Pero aquel día la luz entró en aquel antro olvidado y los fantasmas del pasado recularon ante su rey. Aquel muchacho tendió una mano firme al deshecho veterano y él la estrechó con fuerza. Su vista borrosa se clavó en los anodinos ojos de aquel crío y vio a la Muerte escondida en aquella mirada.

Quedó sobrio al instante, su mente clara como alcanzada por un relámpago. Cayó de rodillas sin darse ni cuenta, y lágrimas amargas de redención purgaron sus ásperas mejillas. Sergio jamás olvidaría las palabras de su teniente, ni aquel apretón de manos.

Había pactado con el mismo diablo y le había vendido su miserable alma a cambio de venganza, y redención. Manchó sus manos una y otra vez, cumplió cada orden, disfrutó cada momento y arrastró a muchos al camino del infierno. Y nunca más se arrepintió de nada.

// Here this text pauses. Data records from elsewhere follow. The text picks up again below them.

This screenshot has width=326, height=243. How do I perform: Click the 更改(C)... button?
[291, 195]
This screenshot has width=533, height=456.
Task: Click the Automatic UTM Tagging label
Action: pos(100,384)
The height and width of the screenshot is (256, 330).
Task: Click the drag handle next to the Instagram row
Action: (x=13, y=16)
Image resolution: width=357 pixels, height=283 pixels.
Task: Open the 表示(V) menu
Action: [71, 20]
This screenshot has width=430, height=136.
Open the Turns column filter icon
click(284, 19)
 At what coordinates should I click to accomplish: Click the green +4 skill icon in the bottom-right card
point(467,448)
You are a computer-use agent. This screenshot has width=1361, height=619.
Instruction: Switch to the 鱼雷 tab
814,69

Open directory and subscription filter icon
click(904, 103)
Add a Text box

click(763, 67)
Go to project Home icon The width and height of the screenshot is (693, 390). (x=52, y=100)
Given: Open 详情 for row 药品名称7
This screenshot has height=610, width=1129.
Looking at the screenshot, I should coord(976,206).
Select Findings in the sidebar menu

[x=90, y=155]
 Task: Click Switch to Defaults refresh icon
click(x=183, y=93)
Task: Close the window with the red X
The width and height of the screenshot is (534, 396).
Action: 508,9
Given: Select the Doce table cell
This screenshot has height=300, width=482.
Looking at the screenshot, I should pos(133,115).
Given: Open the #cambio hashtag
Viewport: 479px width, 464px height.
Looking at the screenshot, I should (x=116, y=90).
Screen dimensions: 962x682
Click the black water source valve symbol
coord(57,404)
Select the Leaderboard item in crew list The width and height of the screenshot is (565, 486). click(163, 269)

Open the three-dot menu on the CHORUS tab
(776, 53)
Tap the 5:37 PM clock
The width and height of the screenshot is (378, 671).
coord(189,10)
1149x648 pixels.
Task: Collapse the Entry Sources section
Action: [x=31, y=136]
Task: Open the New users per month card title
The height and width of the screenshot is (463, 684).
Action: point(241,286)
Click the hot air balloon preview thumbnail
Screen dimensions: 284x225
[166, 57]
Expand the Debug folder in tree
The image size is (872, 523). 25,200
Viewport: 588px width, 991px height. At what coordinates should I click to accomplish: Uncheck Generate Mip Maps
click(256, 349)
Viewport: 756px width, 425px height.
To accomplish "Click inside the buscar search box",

La voz grave de uno de los veteranos de Martino sacó a Sergio de sus recuerdos. Cada vez caía más en la trampa de su propia memoria, a medida que el cansancio se iba adueñando de su cuerpo.

Llevaban dos días de marcha por los llanos de Toprak, y él encabezaba toda la expedición. Por supuesto un simple tutor jamás podría haber mandado por encima de un teniente, pero mandar sobre varios de ellos era ridículamente fácil. Si a uno no le gustaba lo que el Lémur decía, había dos que estaban de acuerdo. Además, Sergio era el único explorador con que contaba aquel ejército en retirada, de modo que incluso si no les gustaba, al final el tutor hacía lo que quería, y el resto no podían decir nada al respecto.

Autorizó al veterano a tratar de cazar un antílope salvaje y se sentó en una roca cercana, suspirando de alivio al poder descansar sus doloridas piernas. Abrió y cerró los puños despacio. Empezaba a notar los dedos insensibles, dormidos y lo mismo pasaba con sus pies, pero aún tenía fuerzas para caminar, para avanzar, para cumplir su objetivo a la cabeza de aquella marcha de la muerte. Cada hora dejaba nuevos cuerpos en el camino, hombres superados por sus heridas o que habían elegido la hoja de su espada por encima de su infierno mental, pero Sergio todavía lograba mantenerse en pie, a fuerza de pura voluntad.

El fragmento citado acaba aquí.